Doch die gelebte Praxis ist mühsam: Gerade bei Reizthemen wie der Ukraine-Krise, Syrien, Pegida oder – wie im Falle der „Lübecker Nachrichten“ – der aktuellen Asylpolitik der Bundesregierung hat der öffentliche Diskurs einen gehörigen Schluckauf. Immer wieder kommt es zu überschäumenden Verbalexzessen, die wegen personeller Engpässe von den meisten Redaktionen kaum zu stemmen sind. Oft jagt ein Shitstorm den nächsten, zahlreiche Anfeindungen sind justiziabel, so dass vor allem kleineren Redaktionen schnell Puste und Personal ausgehen: In der Regel scheitert es daran, dass bei nachrichtlichen Großlagen gar nicht alle Kommentare gesichtet, geschweige denn nach einer Systematik gewichtet werden können, um die Kritikwellen zu bändigen. Und dieses Dilemma gilt für fast alle Redaktionen.

_Datenteil_
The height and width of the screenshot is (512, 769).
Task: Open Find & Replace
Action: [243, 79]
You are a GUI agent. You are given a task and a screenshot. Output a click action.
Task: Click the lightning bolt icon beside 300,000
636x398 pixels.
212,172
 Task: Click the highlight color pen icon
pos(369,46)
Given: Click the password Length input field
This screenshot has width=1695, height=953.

==

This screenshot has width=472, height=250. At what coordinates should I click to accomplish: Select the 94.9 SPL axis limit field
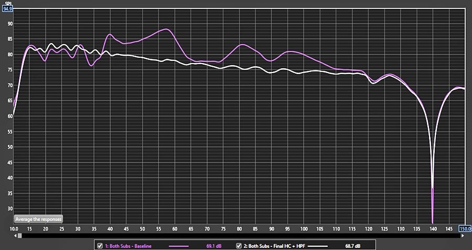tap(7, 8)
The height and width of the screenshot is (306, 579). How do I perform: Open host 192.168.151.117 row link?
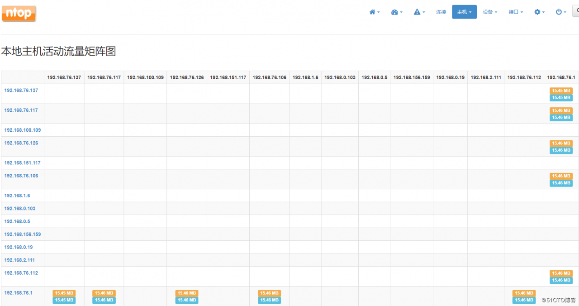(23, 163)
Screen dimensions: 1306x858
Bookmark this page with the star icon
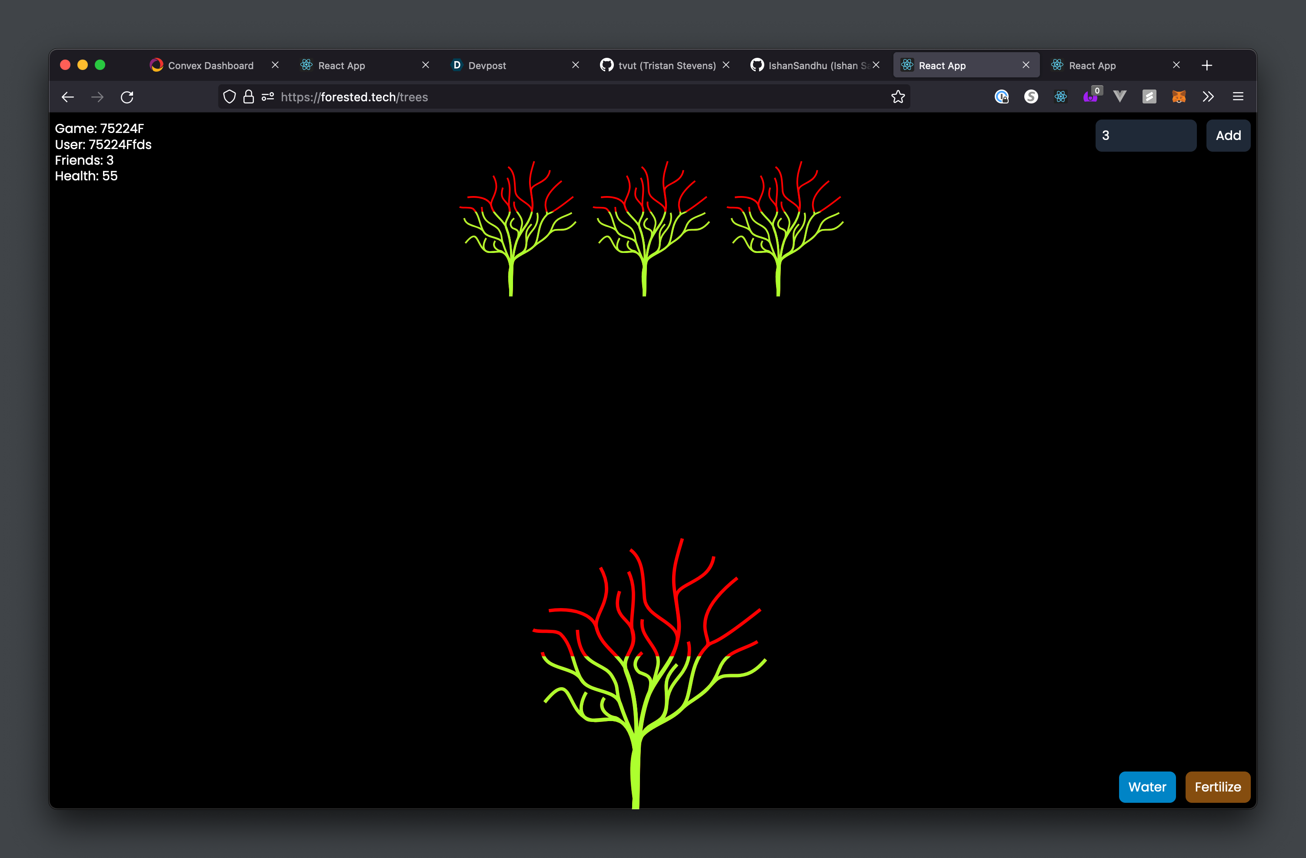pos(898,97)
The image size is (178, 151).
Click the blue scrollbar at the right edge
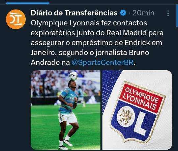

_Aufgaben_
(a) Schreiben Sie bitte aus dem Textauszug über Kommentare in Redaktionen den Abschnitt wörtlich ab, beginnend mit „Doch die gelebte“ und weiter bis einschließlich „fast alle Redaktionen.“.
(b) Was geht laut dem Textauszug vor allem kleineren Redaktionen schnell aus?

_Lösungen_
(a)
Doch die gelebte Praxis ist mühsam: Gerade bei Reizthemen wie der Ukraine-Krise, Syrien, Pegida oder – wie im Falle der „Lübecker Nachrichten“ – der aktuellen Asylpolitik der Bundesregierung hat der öffentliche Diskurs einen gehörigen Schluckauf. Immer wieder kommt es zu überschäumenden Verbalexzessen, die wegen personeller Engpässe von den meisten Redaktionen kaum zu stemmen sind. Oft jagt ein Shitstorm den nächsten, zahlreiche Anfeindungen sind justiziabel, so dass vor allem kleineren Redaktionen schnell Puste und Personal ausgehen: In der Regel scheitert es daran, dass bei nachrichtlichen Großlagen gar nicht alle Kommentare gesichtet, geschweige denn nach einer Systematik gewichtet werden können, um die Kritikwellen zu bändigen. Und dieses Dilemma gilt für fast alle Redaktionen.

(b) Puste und Personal.